I specifically chose to do an in-person course. I’d tried a lot of online courses and found I lacked the motivation needed to keep going after the first week and to do the ‘homework’. By taking an in-person course that didn’t have any homework I thought I’d find it easier and that the social aspect would be motivating.
I tried to be open to the fact that I might have to do some things I didn’t really like doing. For example in week 1 we started with collage. I don’t love collage, but I did my best and ended up enjoying myself. In week 2 we started with acrylic paint and I felt a lot more in my element.
As the weeks went on, I kept going to my lesson with an open mind, but when I was there I’d feel majorly resistant. I didn’t enjoy myself and didn’t want to do the assignments. The feeling was very interesting to me, because in my own painting I usually try to find a flow and I don’t plan what I create in advance, so resistance doesn’t come into the process. What was it about taking a course that made me so resistant?
I thought about it and came up with some really helpful discoveries!
Letting Go Of The Outcome
I’ve fought (and still fight my inner demons/critics) for the right to create art focussing solely on how it makes me feel. I focus on joy through the process, embracing imperfection and letting go of the outcome. Understandably, the structure of taking a formal class is about learning key concepts. There were a couple of weeks that focussed more on intuitive processes, but most of the lessons were about achieving specific outcomes. I never realised how much I’d managed to internalize the mindset of letting go of the outcome (if you ask me I’m still quite bad at it), but when I’m asked to achieve a certain outcome or to set up a painting in my head and then just create it on the outside on the canvas… it makes me very unhappy.
Funnily enough, I really love some of the pieces I’ve created aesthetically, but I remember that I didn’t enjoy creating them, so overall I don’t have a good feeling about them. It was amazing to discover how important it is for me to feel good while I’m painting. Painting something aesthetically pleasing isn’t good enough in itself.
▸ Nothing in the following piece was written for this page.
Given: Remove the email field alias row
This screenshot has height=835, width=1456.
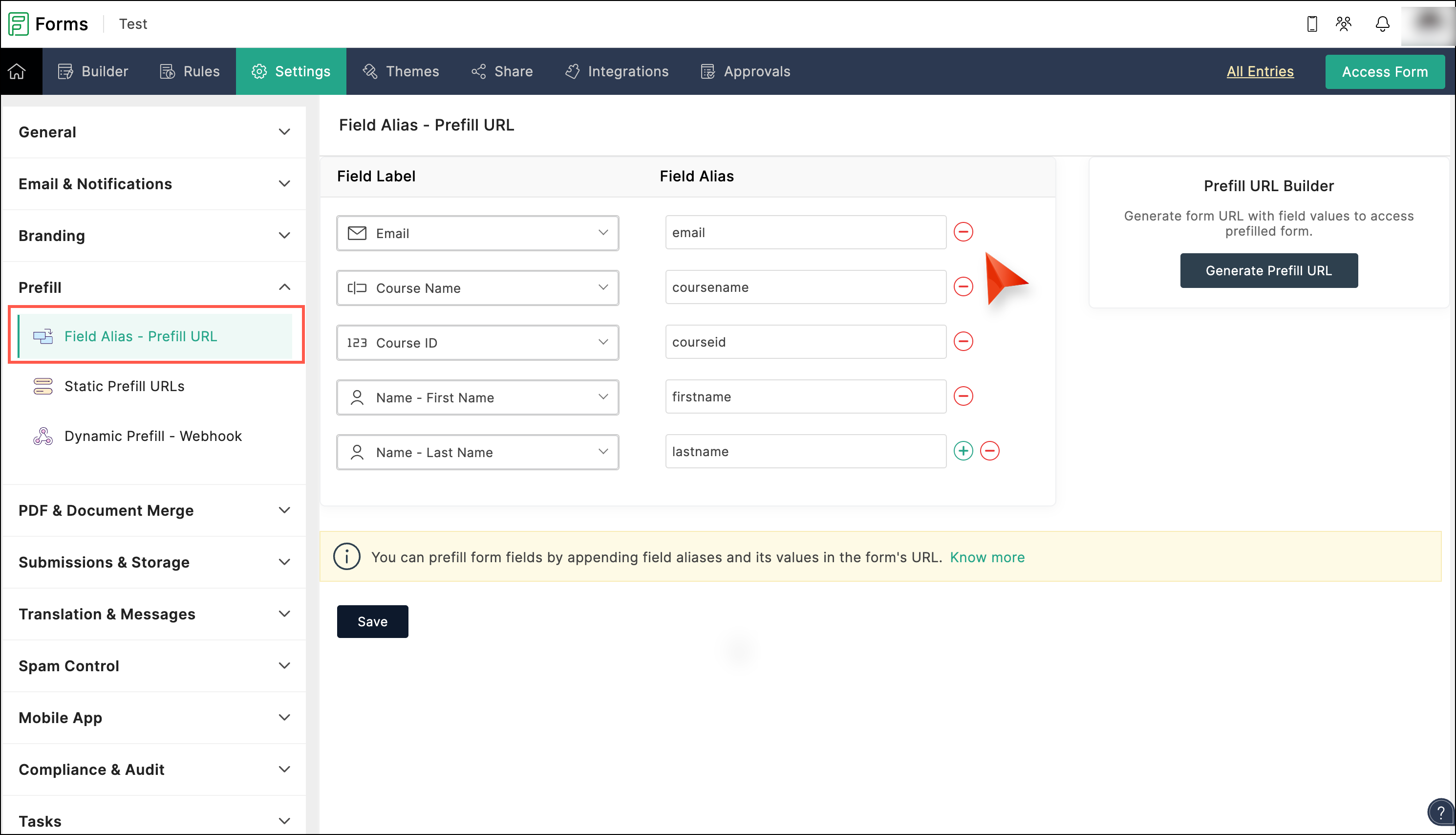Looking at the screenshot, I should [x=963, y=232].
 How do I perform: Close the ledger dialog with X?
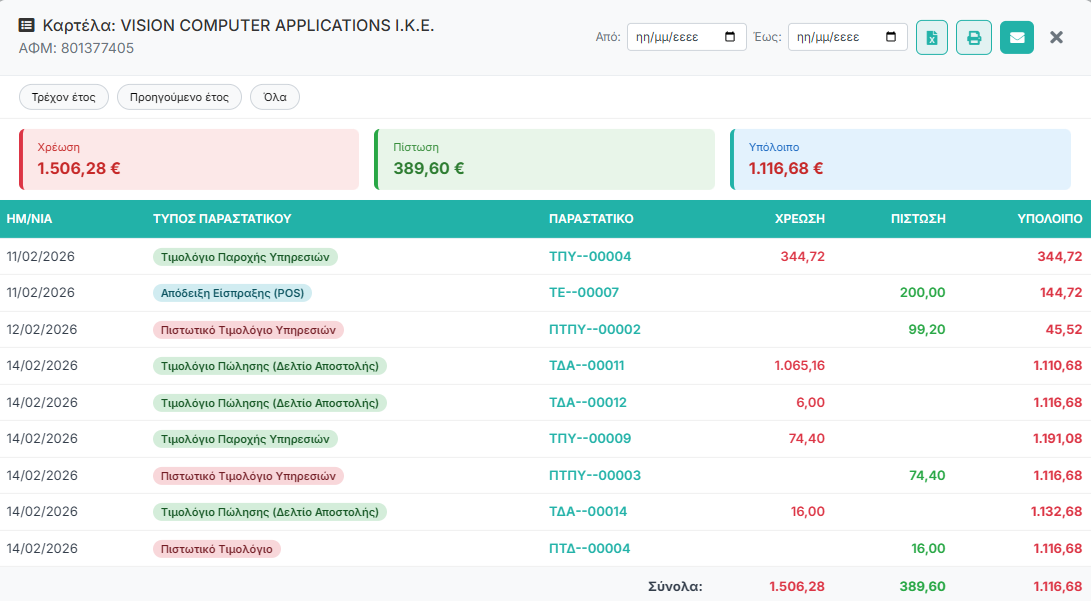pyautogui.click(x=1056, y=37)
I’d rather feel good while painting and paint something ugly (although that hardly happens when I feel good about the process) than to feel badly and paint something pretty.
We did some collage. We did acrylic painting. We did oil painting. We did charcoal drawings. I felt stifled. It didn’t occur to me until several weeks in: I’m a mixed media artist! If I limit myself to one medium I feel restricted, caged. So I started mixing it up, acrylic paint, conte crayons, oil pastels. That felt much better!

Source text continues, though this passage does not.